**Exercise prompt:**
Within the entries below, the lines from the one with "Privacy Statement (56, 2569)" through the one with "ខ្មែរ​នៅអាមេរិក (51, 1895)" are to be set down exactly, both ends kept.

=== Supplied records ===

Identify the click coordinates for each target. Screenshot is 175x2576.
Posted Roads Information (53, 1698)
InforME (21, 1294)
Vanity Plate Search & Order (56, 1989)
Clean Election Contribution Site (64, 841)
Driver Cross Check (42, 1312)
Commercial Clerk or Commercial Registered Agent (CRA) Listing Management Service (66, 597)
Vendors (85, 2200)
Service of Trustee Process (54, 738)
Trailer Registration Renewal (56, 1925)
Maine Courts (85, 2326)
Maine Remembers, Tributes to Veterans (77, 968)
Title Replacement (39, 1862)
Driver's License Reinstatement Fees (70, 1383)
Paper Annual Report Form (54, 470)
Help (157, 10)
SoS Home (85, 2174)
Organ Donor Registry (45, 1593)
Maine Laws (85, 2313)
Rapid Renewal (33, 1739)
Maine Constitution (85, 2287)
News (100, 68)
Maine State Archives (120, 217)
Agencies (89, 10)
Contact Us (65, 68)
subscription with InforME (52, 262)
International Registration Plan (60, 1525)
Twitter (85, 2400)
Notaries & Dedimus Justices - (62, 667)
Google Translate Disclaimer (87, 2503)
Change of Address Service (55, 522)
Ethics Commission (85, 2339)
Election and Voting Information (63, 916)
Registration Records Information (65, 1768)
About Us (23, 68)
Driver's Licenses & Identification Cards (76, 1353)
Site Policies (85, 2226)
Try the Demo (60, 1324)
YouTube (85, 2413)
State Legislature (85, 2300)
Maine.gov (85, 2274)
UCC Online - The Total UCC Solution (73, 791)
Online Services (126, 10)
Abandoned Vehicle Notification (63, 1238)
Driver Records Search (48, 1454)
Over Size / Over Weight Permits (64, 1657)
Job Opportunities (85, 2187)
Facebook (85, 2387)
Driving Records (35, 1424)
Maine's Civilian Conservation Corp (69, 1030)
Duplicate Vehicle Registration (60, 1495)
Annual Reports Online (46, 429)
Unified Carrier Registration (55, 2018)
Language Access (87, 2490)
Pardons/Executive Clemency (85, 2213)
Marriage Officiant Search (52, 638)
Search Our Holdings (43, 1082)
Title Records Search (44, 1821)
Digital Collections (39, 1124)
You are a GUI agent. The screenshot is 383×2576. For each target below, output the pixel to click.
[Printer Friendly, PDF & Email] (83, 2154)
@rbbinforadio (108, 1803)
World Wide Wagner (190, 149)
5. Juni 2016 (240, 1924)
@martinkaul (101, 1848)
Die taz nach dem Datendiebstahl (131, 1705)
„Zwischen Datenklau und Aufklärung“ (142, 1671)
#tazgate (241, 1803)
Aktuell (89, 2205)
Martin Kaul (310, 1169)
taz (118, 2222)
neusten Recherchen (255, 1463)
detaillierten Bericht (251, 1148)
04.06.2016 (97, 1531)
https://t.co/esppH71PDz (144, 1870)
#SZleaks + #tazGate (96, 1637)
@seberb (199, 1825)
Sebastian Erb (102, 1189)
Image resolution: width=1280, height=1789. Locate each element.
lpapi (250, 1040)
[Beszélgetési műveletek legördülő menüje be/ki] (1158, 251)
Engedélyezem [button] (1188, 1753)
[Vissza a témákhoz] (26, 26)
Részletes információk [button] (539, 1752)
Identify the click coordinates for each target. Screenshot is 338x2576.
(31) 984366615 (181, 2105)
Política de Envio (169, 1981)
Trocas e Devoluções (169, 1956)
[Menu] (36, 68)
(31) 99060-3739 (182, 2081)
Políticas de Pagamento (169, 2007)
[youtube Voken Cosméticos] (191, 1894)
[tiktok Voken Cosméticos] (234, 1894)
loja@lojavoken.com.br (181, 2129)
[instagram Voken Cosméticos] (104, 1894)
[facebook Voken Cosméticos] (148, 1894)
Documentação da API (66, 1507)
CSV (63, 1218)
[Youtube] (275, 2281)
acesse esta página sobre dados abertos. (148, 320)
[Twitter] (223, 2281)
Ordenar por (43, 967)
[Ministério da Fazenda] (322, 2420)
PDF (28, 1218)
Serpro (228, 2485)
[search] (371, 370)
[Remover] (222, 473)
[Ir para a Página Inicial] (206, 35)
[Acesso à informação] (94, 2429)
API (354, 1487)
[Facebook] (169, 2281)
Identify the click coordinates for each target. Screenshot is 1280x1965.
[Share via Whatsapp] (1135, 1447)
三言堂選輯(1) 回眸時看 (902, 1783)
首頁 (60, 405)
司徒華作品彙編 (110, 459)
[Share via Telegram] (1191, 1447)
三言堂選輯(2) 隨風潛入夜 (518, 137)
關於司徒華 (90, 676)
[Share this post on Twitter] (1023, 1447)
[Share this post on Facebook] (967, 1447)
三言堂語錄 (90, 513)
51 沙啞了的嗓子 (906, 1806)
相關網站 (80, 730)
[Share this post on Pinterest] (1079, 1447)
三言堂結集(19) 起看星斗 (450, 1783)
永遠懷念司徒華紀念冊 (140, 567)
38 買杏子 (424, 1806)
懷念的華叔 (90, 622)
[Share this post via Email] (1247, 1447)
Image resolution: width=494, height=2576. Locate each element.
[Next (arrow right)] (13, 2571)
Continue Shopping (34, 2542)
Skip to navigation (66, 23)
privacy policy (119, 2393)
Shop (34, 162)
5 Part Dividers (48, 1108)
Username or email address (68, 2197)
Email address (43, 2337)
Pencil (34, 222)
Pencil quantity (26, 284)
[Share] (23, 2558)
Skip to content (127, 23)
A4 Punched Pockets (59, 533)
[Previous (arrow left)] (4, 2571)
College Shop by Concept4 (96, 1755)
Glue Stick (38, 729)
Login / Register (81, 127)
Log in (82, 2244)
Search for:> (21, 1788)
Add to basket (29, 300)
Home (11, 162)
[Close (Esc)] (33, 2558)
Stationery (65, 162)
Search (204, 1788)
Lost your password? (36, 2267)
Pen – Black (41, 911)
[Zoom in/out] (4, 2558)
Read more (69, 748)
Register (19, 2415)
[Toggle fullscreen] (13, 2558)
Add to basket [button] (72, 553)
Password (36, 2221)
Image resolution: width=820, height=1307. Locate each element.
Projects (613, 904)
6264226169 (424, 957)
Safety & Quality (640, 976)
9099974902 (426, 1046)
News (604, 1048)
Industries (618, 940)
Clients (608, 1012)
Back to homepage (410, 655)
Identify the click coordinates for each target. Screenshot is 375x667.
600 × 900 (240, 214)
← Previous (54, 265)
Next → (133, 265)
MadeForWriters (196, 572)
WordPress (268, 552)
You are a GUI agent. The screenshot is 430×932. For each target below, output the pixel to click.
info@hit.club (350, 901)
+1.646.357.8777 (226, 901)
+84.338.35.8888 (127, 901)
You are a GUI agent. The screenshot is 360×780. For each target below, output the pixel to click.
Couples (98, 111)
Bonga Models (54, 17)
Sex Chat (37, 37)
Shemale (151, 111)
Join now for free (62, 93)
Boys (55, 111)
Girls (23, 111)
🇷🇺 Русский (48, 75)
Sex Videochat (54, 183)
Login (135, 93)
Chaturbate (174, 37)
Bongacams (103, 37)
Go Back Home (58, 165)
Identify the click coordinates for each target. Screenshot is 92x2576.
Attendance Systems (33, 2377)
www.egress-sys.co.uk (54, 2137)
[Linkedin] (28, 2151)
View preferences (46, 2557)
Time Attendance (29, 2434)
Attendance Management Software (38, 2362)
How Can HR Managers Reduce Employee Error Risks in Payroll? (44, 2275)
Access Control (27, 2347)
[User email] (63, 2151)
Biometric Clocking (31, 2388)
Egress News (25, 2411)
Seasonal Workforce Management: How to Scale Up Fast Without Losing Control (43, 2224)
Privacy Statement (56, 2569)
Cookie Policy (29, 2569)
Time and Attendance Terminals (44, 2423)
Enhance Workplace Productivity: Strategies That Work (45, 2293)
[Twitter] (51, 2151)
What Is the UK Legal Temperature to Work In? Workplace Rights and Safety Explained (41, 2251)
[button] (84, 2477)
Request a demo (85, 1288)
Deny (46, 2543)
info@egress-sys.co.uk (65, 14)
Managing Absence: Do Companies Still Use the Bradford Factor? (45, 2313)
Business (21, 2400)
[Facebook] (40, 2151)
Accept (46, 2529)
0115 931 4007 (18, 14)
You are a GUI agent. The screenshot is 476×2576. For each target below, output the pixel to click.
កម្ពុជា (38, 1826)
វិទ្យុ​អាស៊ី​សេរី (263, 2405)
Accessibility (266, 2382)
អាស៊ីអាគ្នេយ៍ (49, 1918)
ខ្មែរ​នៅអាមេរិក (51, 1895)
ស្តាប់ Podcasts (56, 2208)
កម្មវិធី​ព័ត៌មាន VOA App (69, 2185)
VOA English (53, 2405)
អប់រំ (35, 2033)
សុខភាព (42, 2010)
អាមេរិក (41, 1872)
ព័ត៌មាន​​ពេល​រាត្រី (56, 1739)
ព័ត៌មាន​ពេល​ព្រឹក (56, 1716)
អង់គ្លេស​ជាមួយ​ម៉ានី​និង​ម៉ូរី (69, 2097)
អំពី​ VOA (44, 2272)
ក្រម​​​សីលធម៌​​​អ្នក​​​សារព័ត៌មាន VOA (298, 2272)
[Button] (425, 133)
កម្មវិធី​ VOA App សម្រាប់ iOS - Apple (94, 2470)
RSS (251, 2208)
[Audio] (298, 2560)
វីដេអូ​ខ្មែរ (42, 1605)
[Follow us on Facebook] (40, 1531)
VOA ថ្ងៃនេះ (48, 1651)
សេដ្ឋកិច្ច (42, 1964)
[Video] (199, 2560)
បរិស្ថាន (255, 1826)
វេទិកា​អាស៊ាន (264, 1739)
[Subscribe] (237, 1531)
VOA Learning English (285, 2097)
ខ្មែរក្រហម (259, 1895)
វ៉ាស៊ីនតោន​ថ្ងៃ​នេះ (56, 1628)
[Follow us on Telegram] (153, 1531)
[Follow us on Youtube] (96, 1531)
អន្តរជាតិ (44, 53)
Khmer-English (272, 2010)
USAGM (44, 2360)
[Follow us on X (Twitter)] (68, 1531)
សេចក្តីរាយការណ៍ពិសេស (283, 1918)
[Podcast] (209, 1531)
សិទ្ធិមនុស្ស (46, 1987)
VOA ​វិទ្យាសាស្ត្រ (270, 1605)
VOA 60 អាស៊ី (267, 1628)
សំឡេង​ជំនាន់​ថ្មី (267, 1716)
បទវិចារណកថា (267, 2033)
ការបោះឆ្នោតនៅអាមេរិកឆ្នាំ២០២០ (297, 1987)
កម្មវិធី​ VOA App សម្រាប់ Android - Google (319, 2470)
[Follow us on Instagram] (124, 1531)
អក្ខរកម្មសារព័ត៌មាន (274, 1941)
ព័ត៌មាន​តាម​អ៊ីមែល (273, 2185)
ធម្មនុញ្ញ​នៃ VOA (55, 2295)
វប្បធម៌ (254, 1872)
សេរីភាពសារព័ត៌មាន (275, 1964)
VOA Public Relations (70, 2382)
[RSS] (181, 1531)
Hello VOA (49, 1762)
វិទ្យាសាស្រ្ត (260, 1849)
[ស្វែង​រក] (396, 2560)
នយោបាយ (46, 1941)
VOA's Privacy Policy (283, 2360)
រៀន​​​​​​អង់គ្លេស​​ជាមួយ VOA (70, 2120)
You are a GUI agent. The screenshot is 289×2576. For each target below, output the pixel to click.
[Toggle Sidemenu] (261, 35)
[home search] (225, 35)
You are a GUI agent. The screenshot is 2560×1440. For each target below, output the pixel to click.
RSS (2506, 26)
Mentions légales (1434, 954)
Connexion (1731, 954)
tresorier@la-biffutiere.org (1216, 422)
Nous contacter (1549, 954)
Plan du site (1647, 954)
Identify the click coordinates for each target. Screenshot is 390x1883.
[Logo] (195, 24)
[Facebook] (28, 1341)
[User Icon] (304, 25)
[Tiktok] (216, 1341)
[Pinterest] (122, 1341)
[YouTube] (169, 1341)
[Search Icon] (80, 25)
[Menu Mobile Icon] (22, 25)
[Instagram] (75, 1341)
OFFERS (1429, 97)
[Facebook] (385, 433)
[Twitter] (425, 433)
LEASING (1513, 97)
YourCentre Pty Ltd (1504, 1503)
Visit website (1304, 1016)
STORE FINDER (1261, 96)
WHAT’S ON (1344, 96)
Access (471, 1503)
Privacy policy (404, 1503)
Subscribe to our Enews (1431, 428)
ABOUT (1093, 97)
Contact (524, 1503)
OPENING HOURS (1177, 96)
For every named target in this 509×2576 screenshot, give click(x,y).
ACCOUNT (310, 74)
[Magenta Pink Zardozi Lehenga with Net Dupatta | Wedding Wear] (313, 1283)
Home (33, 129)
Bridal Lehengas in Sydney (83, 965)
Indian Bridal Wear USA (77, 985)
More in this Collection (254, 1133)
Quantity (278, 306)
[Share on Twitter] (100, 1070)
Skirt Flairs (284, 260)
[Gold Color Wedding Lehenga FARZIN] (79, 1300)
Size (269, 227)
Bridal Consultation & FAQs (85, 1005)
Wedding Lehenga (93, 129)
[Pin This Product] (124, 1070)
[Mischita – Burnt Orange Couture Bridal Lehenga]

===

**Solution to this task:**
Privacy Statement (56, 2569)
Cookie Policy (29, 2569)
Time and Attendance Terminals (44, 2423)
Enhance Workplace Productivity: Strategies That Work (45, 2293)
[Twitter] (51, 2151)
What Is the UK Legal Temperature to Work In? Workplace Rights and Safety Explained (41, 2251)
[button] (84, 2477)
Request a demo (85, 1288)
Deny (46, 2543)
info@egress-sys.co.uk (65, 14)
Managing Absence: Do Companies Still Use the Bradford Factor? (45, 2313)
Business (21, 2400)
[Facebook] (40, 2151)
Accept (46, 2529)
0115 931 4007 (18, 14)
You are a GUI agent. The screenshot is 476×2576. For each target below, output the pixel to click.
កម្ពុជា (38, 1826)
វិទ្យុ​អាស៊ី​សេរី (263, 2405)
Accessibility (266, 2382)
អាស៊ីអាគ្នេយ៍ (49, 1918)
ខ្មែរ​នៅអាមេរិក (51, 1895)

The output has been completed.